Dunque, è nel dolore che si ritrovano ad essere più simili. Più fragili…nonostante l’energia impiegata per dimostrare la propria forza.
In scena, i danzatori si relazionano attraverso un contatto carnale ed emotivamente denso. E’ impossibile, per chi osserva, distogliere lo sguardo dai due corpi che si muovono amalgamandosi e creando sempre nuovi incastri pieni di contraddizioni.

Il fratricidio di Caino e Abele é interpretato con un trasporto fisico e, allo stesso tempo, emotivo.
Al contrario di quello che si può immaginare in scena non viene rappresentata la morte. Nessuno vince, nessuno perde. Assistiamo, pertanto, a un flusso energetico che ci trasporta nella dinamica e nell’evoluzione del loro rapporto.

Per poter approfondire la nostra riflessione su questo spettacolo abbiamo parlato con gli interpreti Damiano Scavo e William Mazzei e con l’assistente alla coreografia, nonché primo cast dello spettacolo al debutto, Fernando Roldán Ferrer.

L’ incontro è stato fondamentale per comprendere il modo attraverso cui è stato sviluppato e vissuto il lavoro complessivamente.

«EMPATIA» è stata la parola utilizzata da Fernando che, data la sua duplice esperienza, può offrire due punti di vista differenti. Questo sentimento è la chiave e al tempo stesso la condizione per osservare e vivere le tematiche affrontate in scena dai danzatori, in modo crudo, fisico, paradossale e intenso.

Entrambi gli artisti hanno ricercato un rapporto simbiotico fin dal primo momento della ricostruzione. Come ci hanno raccontato, per entrare nel vivo e profondo significato, hanno svolto più studi laboratoriali. Il più impattante per loro è stato quello relativo alla voce, per poterla utilizzare in modo accurato e consapevole.

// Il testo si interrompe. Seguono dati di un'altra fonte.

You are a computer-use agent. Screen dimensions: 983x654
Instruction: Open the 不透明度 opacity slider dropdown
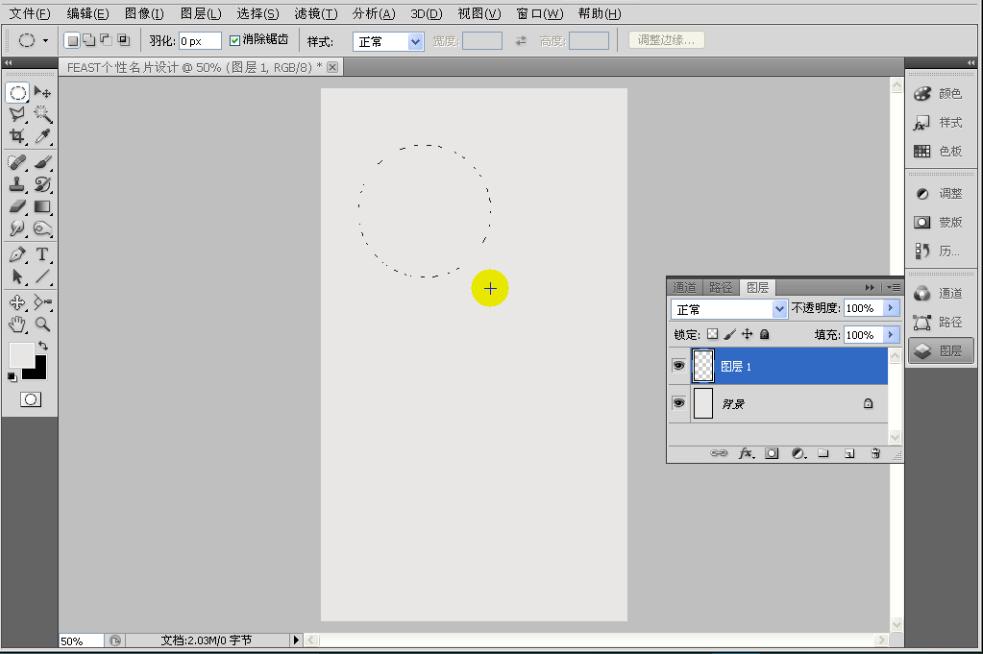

La voce è un canale diretto dall’interno verso l’esterno usato per tirare fuori emozioni, chiamate inevitabilmente da tematiche come il fratricidio, il martirio, il bene e il male.

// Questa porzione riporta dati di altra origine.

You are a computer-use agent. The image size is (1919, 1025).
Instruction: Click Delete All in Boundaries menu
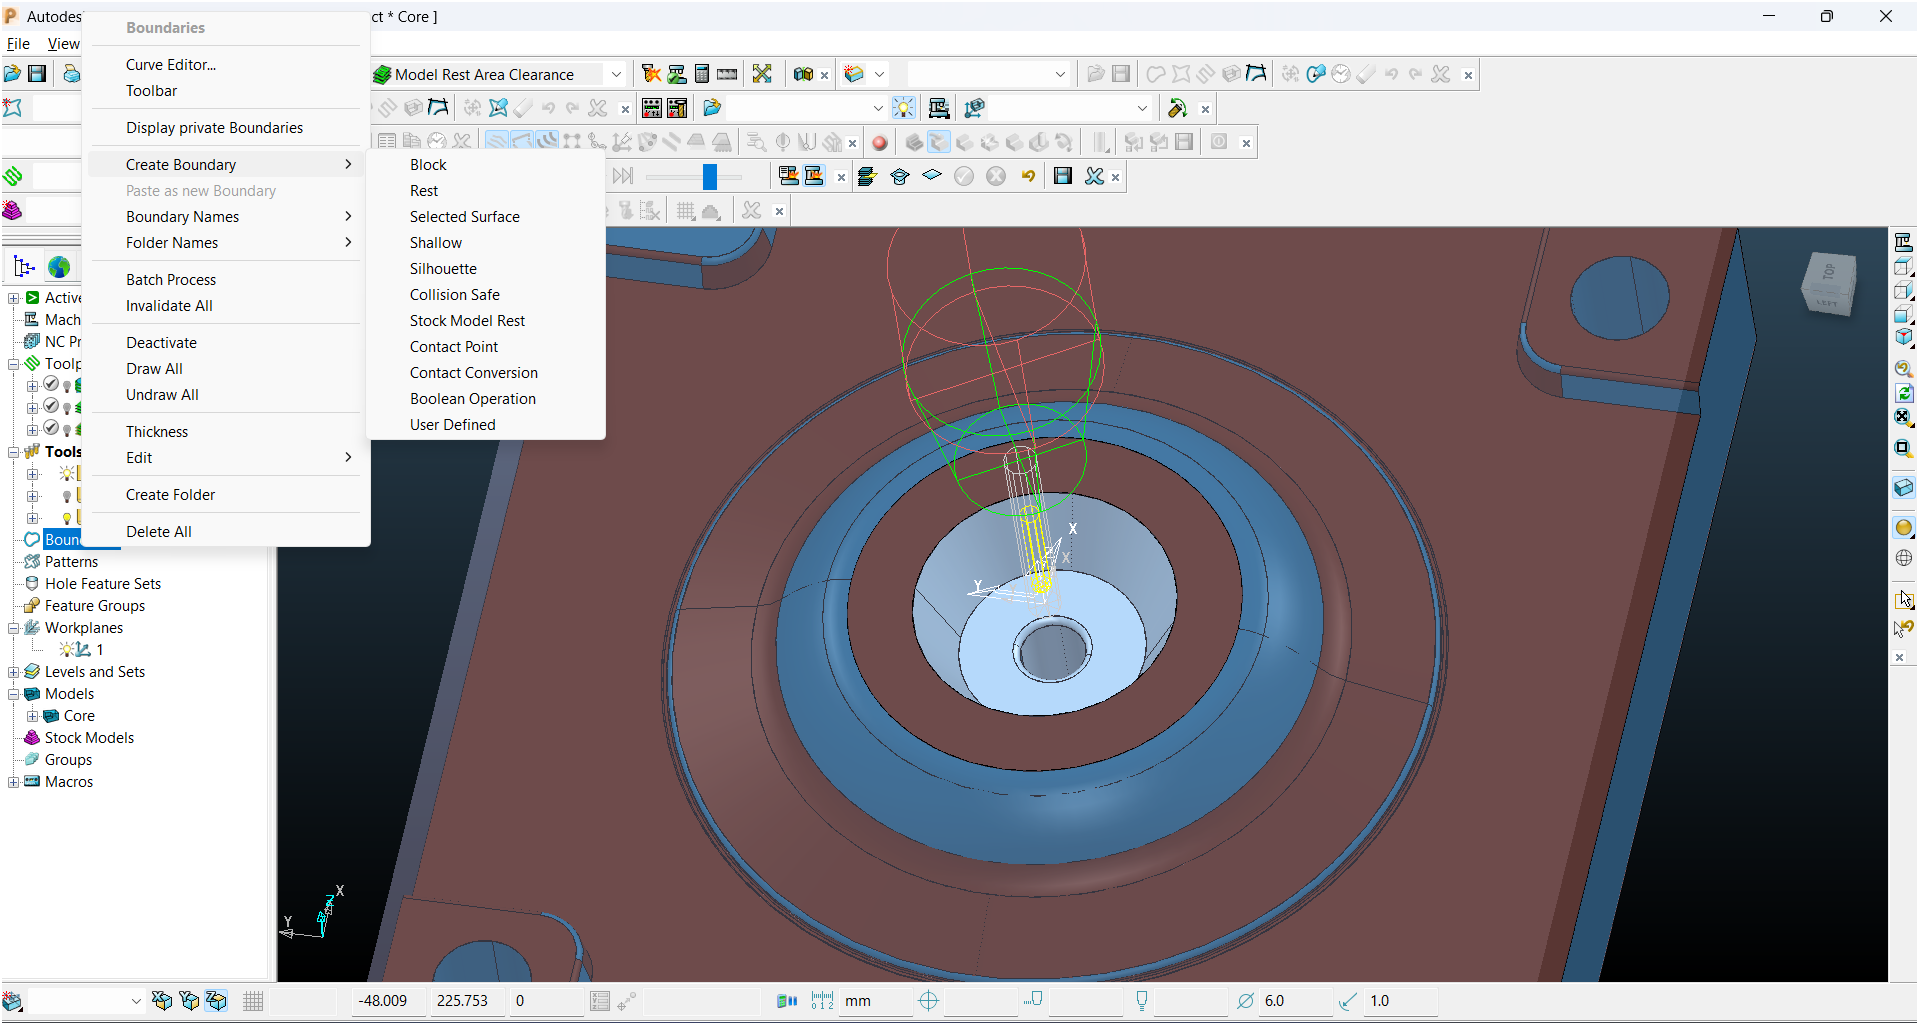(159, 532)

Secondo Damiano Scavo la drammaturgia in generale e la voce in particolare sono state fondamentali per il “motore” della sua danza. Per William Mazzei è stato, altresì, essenziale la possibilità dello sharing durante il processo di creazione, ovvero di instaurare un dialogo per sviluppare la propria personale sensibilità e relazione nei confronti della scrittura coreografica.

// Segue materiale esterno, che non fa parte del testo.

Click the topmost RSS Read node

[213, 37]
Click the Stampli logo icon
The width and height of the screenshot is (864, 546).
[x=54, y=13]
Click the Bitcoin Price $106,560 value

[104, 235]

Entrambi hanno portato in scena un nuovo risultato visivo ed emotivo, maturato durante le prove sulla struttura originale dello spettacolo. E’ del tutto “naturale” se oggi lo spettacolo risulta diverso rispetto al 2018: il qui e ora dello spettacolo da vivo rende diversa ogni replica, ancor di più con il cambio degli interpreti.
Soprattutto in (corpo a corpo), dove la personalità dei danzatori è il cuore pulsante della scena e della trasmissione emotiva al pubblico.